The most of my research activity is however focused on seismic imaging of structurally complex areas. In these areas seismic-imaging technology meets its most difficult challenges, and algorithmic progress has the largest impact when it helps to produce a high-quality image from data that could not be satisfactorily imaged with conventional methods.
In complex areas, finite-frequency wave propagation is unlikely to be accurately modeled by numerical methods based on high-frequency approximations, such as raytracing. Therefore, in the past several years I found myself naturally gravitating toward wavefield imaging methods ( Wave-Equation Migration , Wave-Equation MVA ). Wavefield-imaging methods work best when the data are regularly sampled. Since 3-D acquisition geometries never fulfill this requirement, the regularization of 3-D data is another important topic of research related to imaging in complex areas. ( Aliasing and shadow zones ).
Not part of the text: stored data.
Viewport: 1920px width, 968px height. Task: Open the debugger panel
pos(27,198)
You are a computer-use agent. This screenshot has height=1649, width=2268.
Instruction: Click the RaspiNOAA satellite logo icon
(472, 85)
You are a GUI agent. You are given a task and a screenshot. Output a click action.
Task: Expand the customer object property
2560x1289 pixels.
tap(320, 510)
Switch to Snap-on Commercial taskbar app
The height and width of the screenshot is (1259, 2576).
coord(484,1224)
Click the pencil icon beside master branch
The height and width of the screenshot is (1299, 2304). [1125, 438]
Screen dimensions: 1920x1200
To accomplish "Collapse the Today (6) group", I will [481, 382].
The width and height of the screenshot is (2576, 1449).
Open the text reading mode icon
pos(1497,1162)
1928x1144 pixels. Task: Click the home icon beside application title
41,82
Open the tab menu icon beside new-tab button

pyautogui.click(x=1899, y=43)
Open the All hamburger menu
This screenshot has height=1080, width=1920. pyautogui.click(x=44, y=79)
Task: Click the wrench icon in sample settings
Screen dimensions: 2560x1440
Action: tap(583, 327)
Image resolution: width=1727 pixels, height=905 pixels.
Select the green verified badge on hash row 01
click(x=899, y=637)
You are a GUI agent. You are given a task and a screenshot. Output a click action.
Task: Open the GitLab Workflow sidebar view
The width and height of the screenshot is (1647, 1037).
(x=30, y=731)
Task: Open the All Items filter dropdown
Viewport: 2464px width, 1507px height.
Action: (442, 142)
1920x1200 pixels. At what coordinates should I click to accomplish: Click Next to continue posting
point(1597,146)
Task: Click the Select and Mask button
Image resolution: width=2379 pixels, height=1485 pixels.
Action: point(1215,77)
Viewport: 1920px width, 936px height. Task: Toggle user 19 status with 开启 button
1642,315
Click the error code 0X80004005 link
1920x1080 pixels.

The estimation of migration velocity, and in some cases of anisotropic migration velocity, is the most challenging problem in seismic imaging of complex structures. An inaccurate velocity function is the most likely culprit when seismic imaging fails. Many of the early failures of wave-equation migration to produce better images than conventional Kirchhoff migration are likely to be caused by the lack of migration velocity analysis (MVA) methods that worked in conjunction with wave-equation migration. This technological gap motivated me to work on methods for performing MVA after wave-equation migration ( Migration Velocity Analysis ).
If raytracing is insufficiently accurate for computing migration operators, it should not be used for velocity updating either. Therefore, the future of MVA in complex areas belongs to methods that use a wave-equation operator to update the velocity ( Wave-Equation MVA ). At the present, these methods are too computationally expensive to be used in practice, but algorithmic and computer progress are likely to make them affordable before long.
Finally, I also believe that in complex areas we must go beyond simple migration when imaging reflectors that are poorly illuminated, or when reflection amplitudes are required for petrophysical analysis. In these situations, the linear operator that links the data and reflectivity is singular, and the adjoint (migration) is a poor approximation of the inverse. The application of a diagonal operator to equalize the amplitudes (amplitude-preserving migration) is a step in the right direction, but it is usually insufficient. To fully solve the problem we must apply better approximations to the true inverse operator than a normalized adjoint. When inverting a singular operator we must be careful to properly constraint the solution, otherwise noise in the null space can easily destroy our image. ( Aliasing and shadow zones ). The introduction of effective geological constraints to this inverse process is still beyond our skills, but it is likely to be extremely beneficial in the future.